Amazon hat damit begonnen, einige seiner größten Anbieter und Drittanbieter zu befragen, um herauszufinden, wie sich die Zölle vor dem Prime Day auf ihr Geschäft auswirken, so Berater, die mit Amazon-Verkäufern zusammenarbeiten.
Laut dem E-Commerce-Forschungsunternehmen Marketplace Pulse entfielen im vierten Quartal 2024 fast 62 Prozent der verkauften Einheiten auf Drittanbieter.
Andere Verkäufer experimentieren mit Preiserhöhungen, schränken die Werbung ein oder importieren nach und nach Waren, um drastische finanzielle Auswirkungen von Zöllen zu vermeiden, anstatt sich ganz vom Prime Day zurückzuziehen.
Michael Slate verbringt normalerweise das Frühjahr damit, sein Haushaltswarenunternehmen KitchenEdge auf den Prime Day vorzubereiten, eine der geschäftigsten Einkaufszeiten des Jahres. Doch dieses Jahr ist es anders.

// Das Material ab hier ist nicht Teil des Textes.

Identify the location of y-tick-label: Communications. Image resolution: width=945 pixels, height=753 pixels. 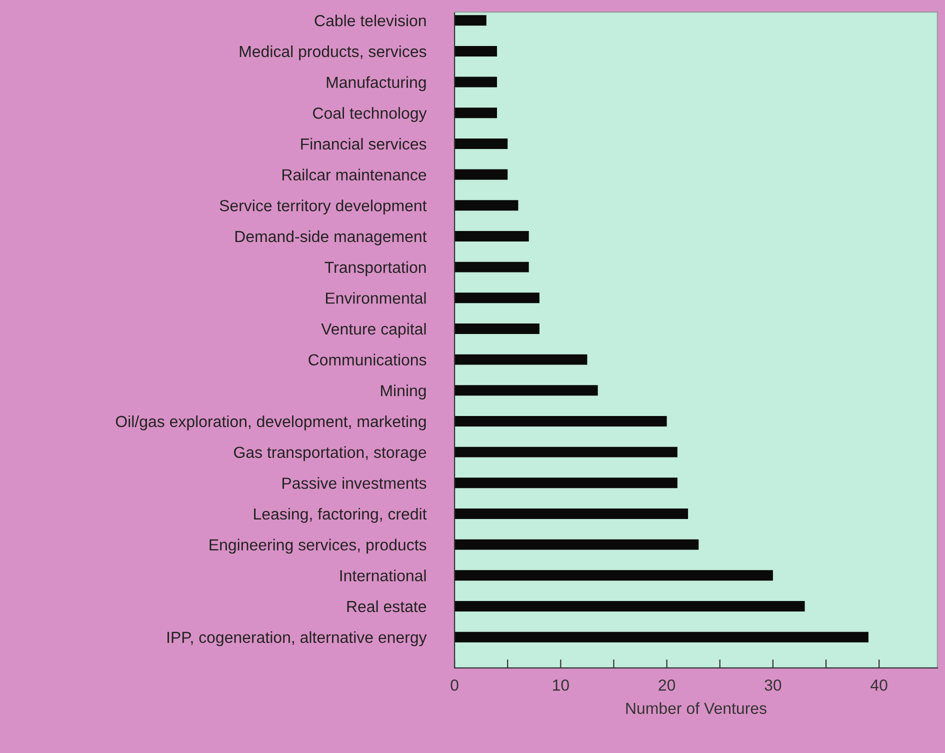
(367, 360). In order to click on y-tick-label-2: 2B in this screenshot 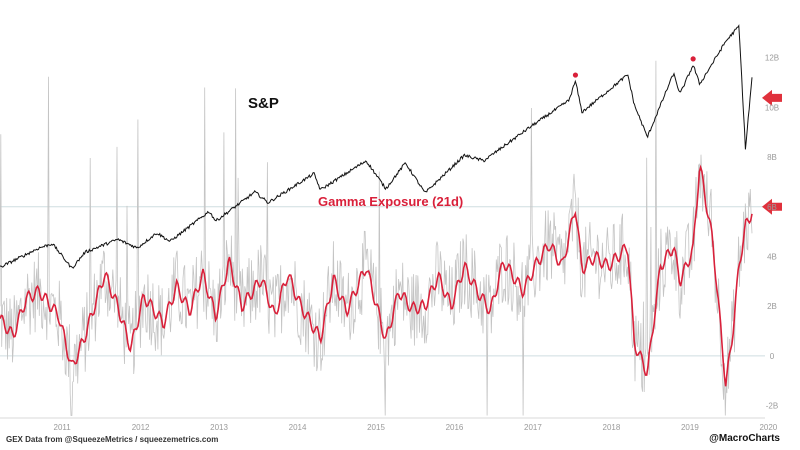, I will do `click(772, 306)`.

"Angesichts der Ungewissheit kann ich keinen Rabatt von 20 Prozent anbieten, wenn ich nicht weiß, wie hoch meine Produktkosten in Zukunft sein werden", sagte er.
"Fast alle meine Kunden ziehen sich bei den Prime Day-Angeboten zurück", sagte Jon Elder, ein Berater, der 100 Amazon-Verkäufer zu seinen Kunden zählt. "Es ist im Moment sehr schwierig. Es werden viele schwierige Entscheidungen getroffen."